After searching a lot on the internet, i found that
- ORAOOP to move data from Oracle to HDFS (Have the code withing the shell script and schedule it to run at the required interval).
- Do large scale processing either by Custom MapReduce or Hive or PIG.
- SQOOP - Teradata Connector to move data from HDFS to Teradata (again have a shell script with the code and then schedule it).
Is this the right option in the first place and is this feasible for the required time period (Please note that this is not the daily batch or so)?
Other options that i found are the following
- STORM (for real time data processing). But i am not able to find the oracle Spout or Teradata bolt out of the box.
- Any open source ETL tools like Talend or Pentaho.
Please share your thoughts on these options as well and any other possibilities.

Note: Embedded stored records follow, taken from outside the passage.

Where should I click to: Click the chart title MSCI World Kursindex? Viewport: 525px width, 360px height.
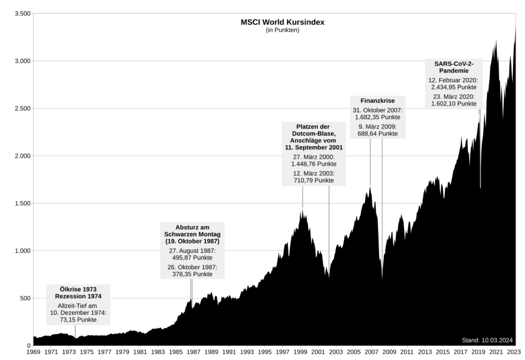pos(282,23)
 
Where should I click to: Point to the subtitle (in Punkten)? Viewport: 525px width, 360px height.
pos(282,30)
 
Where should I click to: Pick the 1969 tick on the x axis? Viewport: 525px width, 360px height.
pos(33,352)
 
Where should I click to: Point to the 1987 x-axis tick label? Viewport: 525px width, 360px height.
pos(193,352)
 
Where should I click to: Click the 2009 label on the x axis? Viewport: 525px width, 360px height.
pos(389,352)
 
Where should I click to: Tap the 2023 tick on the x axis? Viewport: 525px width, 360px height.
pos(514,352)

Looks like you have several questions so let's try to break it down.
It seems you are looking for Sqoop. Sqoop is a tool that lets you easily transfer data in/out of HDFS, and can connect to various databases including Oracle natively. Sqoop is compatible with the Oracle JDBC thin driver. Here is how you would transfer from Oracle to HDFS:
sqoop import --connect jdbc:oracle:thin@myhost:1521/db --username xxx --password yyy --table tbl --target-dir /path/to/dir
For more information: here and here. Note than you can also import directly into a Hive table with Sqoop which could be convenient to do your analysis.
As you noted, since your data initially is relational, it is a good idea to use Hive to do your analysis since you might be more familiar with SQL-like syntax. Pig is more pure relational algebra and the syntax is NOT SQL-like, it is more a matter of preference but both approaches should work fine.
Since you can import data into Hive directly with Sqoop, your data should be directly ready to be processed after it is imported.
In Hive you could run your query and tell it to write the results in HDFS:
hive -e "insert overwrite directory '/path/to/output' select * from mytable ..."
Cloudera released last year a connector for Teradata for Sqoop as described here, so you should take a look as this looks like exactly what you want. Here is how you would do it:
sqoop export --connect jdbc:teradata://localhost/DATABASE=MY_BASE --username sqooptest --password xxxxx --table MY_DATA --export-dir /path/to/hive/output
The whole thing is definitely doable in whatever time period you want, in the end what will matter is the size of your cluster, if you want it quick then scale your cluster up as needed. The good thing with Hive and Sqoop is that processing will be distributed in your cluster, so you have total control over the schedule.